====== Data supplied

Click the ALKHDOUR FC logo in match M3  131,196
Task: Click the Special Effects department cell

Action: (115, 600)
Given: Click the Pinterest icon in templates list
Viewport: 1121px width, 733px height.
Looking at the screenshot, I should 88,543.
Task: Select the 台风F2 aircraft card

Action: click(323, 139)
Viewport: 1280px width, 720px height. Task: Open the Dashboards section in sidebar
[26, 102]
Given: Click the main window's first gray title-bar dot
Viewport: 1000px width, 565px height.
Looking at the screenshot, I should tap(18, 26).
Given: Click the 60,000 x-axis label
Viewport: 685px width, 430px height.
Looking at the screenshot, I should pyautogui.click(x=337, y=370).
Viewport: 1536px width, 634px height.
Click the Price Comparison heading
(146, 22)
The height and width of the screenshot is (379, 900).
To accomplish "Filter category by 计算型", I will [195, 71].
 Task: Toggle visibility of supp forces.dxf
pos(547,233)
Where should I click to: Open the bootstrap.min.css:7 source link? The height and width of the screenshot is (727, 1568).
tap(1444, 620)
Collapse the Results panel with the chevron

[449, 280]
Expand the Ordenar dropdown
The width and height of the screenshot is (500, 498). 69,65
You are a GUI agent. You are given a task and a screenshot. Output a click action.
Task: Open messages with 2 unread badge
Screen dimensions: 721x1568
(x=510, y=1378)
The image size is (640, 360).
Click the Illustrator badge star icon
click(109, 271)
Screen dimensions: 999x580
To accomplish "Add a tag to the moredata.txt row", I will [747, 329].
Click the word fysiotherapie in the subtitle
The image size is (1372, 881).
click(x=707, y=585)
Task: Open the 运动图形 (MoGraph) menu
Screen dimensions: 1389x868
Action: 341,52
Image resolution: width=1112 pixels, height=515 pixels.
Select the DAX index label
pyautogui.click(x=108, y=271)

============

* _Exercise requirements_
Only the lines from the one containing "Given: Click the main" to the end of the listing belong in the output, each reproduced exactly.

* _Exercise result_
Given: Click the main window's first gray title-bar dot
Viewport: 1000px width, 565px height.
Looking at the screenshot, I should tap(18, 26).
Given: Click the 60,000 x-axis label
Viewport: 685px width, 430px height.
Looking at the screenshot, I should pyautogui.click(x=337, y=370).
Viewport: 1536px width, 634px height.
Click the Price Comparison heading
(146, 22)
The height and width of the screenshot is (379, 900).
To accomplish "Filter category by 计算型", I will [195, 71].
 Task: Toggle visibility of supp forces.dxf
pos(547,233)
Where should I click to: Open the bootstrap.min.css:7 source link? The height and width of the screenshot is (727, 1568).
tap(1444, 620)
Collapse the Results panel with the chevron

[449, 280]
Expand the Ordenar dropdown
The width and height of the screenshot is (500, 498). 69,65
You are a GUI agent. You are given a task and a screenshot. Output a click action.
Task: Open messages with 2 unread badge
Screen dimensions: 721x1568
(x=510, y=1378)
The image size is (640, 360).
Click the Illustrator badge star icon
click(109, 271)
Screen dimensions: 999x580
To accomplish "Add a tag to the moredata.txt row", I will [747, 329].
Click the word fysiotherapie in the subtitle
The image size is (1372, 881).
click(x=707, y=585)
Task: Open the 运动图形 (MoGraph) menu
Screen dimensions: 1389x868
Action: 341,52
Image resolution: width=1112 pixels, height=515 pixels.
Select the DAX index label
pyautogui.click(x=108, y=271)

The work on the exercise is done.